## Problem description
Quote the material verbatim from the line with "You are a computer-use agent. Screen" to the line with "Click the 'used", including both of those lines.

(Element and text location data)
------------------------------------------------

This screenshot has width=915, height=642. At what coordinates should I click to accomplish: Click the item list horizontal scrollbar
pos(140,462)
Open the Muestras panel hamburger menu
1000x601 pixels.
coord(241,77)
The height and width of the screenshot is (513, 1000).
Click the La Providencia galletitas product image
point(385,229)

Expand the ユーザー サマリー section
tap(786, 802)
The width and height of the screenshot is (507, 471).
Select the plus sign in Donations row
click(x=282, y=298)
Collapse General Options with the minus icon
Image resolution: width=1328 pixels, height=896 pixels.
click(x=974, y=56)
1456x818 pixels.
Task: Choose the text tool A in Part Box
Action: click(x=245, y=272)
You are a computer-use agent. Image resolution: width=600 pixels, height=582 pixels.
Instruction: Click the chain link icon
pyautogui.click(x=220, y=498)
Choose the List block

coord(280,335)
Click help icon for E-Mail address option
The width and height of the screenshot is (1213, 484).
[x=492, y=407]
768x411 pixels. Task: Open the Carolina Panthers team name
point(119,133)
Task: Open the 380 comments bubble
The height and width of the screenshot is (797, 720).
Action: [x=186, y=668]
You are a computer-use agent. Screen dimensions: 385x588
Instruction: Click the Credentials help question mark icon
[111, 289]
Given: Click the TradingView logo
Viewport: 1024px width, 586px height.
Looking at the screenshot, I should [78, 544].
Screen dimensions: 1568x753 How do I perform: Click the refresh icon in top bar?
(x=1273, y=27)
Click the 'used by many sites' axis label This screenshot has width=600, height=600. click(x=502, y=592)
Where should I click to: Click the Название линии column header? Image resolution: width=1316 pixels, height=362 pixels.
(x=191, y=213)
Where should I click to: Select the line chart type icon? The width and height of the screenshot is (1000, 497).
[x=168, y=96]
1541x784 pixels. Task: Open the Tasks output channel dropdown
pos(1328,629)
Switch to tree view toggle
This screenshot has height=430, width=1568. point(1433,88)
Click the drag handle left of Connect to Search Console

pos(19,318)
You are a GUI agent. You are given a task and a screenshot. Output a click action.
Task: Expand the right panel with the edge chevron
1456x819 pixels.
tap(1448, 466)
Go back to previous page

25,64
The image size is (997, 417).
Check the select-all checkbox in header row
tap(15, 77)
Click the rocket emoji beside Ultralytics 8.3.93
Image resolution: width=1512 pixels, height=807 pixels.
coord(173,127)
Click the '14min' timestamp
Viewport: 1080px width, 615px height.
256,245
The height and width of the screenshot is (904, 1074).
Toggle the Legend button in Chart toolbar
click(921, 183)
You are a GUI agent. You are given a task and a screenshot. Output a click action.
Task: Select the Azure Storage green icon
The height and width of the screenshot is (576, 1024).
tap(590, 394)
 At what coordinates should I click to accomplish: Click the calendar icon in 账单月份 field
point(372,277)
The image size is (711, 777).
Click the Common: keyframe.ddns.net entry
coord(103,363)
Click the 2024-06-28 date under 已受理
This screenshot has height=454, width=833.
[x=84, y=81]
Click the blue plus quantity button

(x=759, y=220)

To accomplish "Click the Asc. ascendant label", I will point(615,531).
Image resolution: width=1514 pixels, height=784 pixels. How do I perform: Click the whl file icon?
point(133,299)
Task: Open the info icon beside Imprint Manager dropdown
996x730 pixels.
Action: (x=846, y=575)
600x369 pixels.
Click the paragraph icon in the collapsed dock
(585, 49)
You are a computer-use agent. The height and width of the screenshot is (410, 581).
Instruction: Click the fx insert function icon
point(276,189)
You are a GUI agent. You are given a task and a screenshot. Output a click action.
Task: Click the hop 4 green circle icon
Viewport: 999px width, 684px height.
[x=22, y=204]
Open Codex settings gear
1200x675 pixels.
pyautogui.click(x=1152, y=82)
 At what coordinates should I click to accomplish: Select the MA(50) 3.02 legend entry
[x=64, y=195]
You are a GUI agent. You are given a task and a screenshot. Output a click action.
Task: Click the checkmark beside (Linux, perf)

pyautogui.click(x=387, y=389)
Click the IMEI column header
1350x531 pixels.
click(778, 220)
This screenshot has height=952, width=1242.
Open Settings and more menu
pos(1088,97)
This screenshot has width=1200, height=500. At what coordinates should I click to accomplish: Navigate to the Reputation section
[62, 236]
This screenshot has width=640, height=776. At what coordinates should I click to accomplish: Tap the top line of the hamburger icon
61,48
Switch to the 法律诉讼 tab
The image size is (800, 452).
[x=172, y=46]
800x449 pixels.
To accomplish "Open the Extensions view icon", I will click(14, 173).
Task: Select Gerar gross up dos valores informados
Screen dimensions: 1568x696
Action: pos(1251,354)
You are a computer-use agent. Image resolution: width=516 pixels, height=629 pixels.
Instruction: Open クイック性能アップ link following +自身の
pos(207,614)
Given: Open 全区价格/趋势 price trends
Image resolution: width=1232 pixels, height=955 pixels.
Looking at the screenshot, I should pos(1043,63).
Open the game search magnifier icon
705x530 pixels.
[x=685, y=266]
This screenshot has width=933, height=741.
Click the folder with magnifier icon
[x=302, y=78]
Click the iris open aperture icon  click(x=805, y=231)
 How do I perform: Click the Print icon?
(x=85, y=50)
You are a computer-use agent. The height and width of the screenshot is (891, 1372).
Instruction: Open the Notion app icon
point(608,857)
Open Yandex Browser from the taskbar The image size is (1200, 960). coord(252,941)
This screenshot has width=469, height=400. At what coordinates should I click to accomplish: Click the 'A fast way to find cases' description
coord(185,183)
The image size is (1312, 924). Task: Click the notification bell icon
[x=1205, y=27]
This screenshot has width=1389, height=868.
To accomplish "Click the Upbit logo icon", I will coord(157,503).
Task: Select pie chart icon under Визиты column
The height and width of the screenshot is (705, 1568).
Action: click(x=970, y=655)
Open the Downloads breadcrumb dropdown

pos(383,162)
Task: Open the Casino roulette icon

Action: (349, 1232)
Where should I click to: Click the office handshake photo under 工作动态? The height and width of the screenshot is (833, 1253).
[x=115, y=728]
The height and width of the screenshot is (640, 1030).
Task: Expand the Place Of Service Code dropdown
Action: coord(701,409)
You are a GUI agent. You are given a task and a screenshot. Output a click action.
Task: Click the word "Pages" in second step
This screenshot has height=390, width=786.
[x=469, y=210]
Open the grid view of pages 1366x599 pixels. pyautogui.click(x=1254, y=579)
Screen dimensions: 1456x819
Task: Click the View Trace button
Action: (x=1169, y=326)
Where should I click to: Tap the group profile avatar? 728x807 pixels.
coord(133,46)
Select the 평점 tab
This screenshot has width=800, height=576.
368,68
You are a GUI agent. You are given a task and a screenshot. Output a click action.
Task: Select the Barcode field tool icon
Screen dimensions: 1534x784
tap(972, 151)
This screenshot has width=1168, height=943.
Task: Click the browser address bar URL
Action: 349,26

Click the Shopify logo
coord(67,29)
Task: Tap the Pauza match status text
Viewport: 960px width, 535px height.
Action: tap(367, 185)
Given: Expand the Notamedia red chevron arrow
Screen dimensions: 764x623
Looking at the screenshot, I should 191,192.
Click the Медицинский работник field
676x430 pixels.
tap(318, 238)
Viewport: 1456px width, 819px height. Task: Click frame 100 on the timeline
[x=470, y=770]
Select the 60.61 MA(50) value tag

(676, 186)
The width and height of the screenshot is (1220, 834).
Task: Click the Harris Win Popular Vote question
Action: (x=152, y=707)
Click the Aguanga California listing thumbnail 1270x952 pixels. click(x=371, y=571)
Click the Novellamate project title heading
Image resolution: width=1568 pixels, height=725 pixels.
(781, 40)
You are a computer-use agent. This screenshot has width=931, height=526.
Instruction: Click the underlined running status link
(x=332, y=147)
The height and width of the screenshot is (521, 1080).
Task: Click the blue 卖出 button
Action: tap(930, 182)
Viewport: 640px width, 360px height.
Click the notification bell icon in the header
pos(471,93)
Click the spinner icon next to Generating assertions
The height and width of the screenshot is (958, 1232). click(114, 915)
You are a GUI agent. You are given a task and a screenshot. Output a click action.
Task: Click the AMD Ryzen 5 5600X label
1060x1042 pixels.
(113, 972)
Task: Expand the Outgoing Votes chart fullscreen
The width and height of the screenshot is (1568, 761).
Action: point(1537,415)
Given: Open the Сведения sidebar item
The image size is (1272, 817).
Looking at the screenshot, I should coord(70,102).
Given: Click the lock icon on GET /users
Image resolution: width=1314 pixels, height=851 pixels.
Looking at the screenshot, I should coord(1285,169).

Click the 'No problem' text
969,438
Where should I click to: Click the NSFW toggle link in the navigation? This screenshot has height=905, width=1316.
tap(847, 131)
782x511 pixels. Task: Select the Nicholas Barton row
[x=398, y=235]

------------------------------------------------

## Response to the exercise
You are a computer-use agent. Screen dimensions: 385x588
Instruction: Click the Credentials help question mark icon
[111, 289]
Given: Click the TradingView logo
Viewport: 1024px width, 586px height.
Looking at the screenshot, I should [78, 544].
Screen dimensions: 1568x753 How do I perform: Click the refresh icon in top bar?
(x=1273, y=27)
Click the 'used by many sites' axis label This screenshot has width=600, height=600. click(x=502, y=592)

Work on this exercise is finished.